Ordinarily we just waltzed into the house like we owned it. This time, Alison rang the doorbell. Karen answered dressed in workout clothes, mystified to see us.
“Hey, guys,” she said. “What’s going on?”
“We need to talk,” Alison said stiffly, then made a straight line for the living room before Karen could respond.
“Is everything okay?” Karen said, trailing after her.
Alison took a seat. Karen and I followed her lead.
“I need to ask you about our minivan,” Alison said. “The Honda. The one Justina used to pick the kids up from school.”
“Uh, okay, what about it?” Karen said.
“Have you driven it recently?”
Karen didn’t miss a beat. “No. Why would I?”
“Think hard. Are you sure you didn’t maybe borrow it or run an errand in it?”
This time, Karen twisted her mouth to one side and thought it over. “Not that . . . not that I can remember. I don’t think I’ve ever even been in that van.”
And there was the lie. That she delivered it without the slightest hitch was an insight into a side of my sister-in-law’s character I had never seen. I knew the surface Karen: tough, yes; bossy, for sure; but ultimately, I thought, a straight-shooting daughter of a colonel who would never be capable of something so pernicious. Obviously, there was a lot more to her than I had ever dreamed.
Alison’s eyes flicked toward me.
“Scott, do you have the keychain with you?”
“I do.”
“Could you show it to Karen, please?”
I pulled it out of my pocket, where its brass bulk had formed a lump. I placed it on the coffee table in front of me.
“That’s the keychain for the Honda,” Alison said. “Can you explain why we found your fingerprint on it?”
Karen’s head went from Alison, to me, back to Alison.
Then she burst into tears.
* * *
At first, Karen’s words were unintelligible. She was gulping air and crying and trying to talk all at the same time.
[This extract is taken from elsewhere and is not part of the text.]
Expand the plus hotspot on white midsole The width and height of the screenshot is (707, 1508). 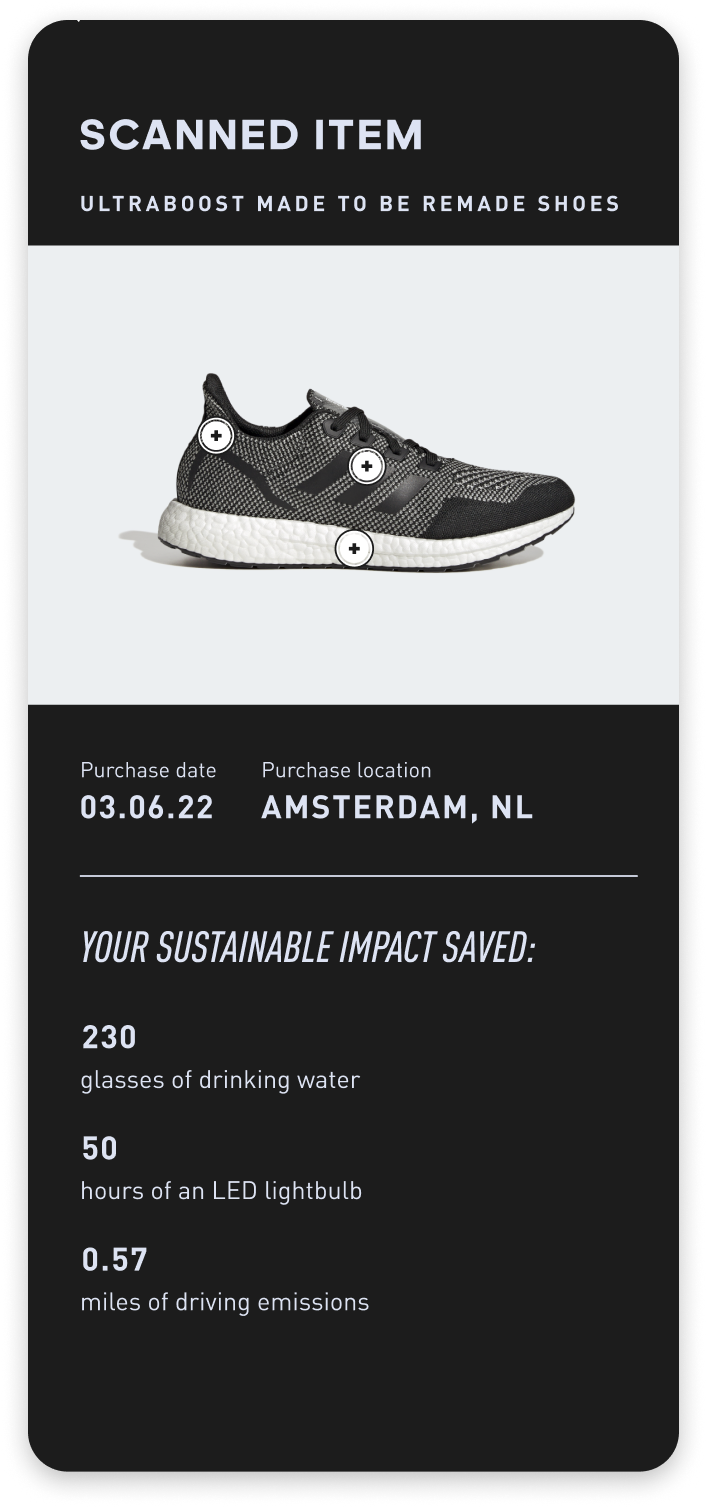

The first thing I was able to understand was, “They made me do it.”
“Wait, stop,” I said. “Who made you do it?”
“These men . . .”
“What men?”
“I don’t know. I had never seen them before and I never want to see them again. There were two of them. They had beards and accents and they were very . . . I mean, my God, they were just terrifying. It was like they didn’t even care that I was seeing their faces or anything. They came to the house one day and they said I had to”—she paused for a large breath—“I had to pick up Sam and Emma from school for them. They told me I had to take the van from your property and then drive it to school. It was like they had been watching you and they knew everything about you. They knew that most days Justina drove the van. They knew that Justina had class on Wednesdays. They knew how everything was supposed to go.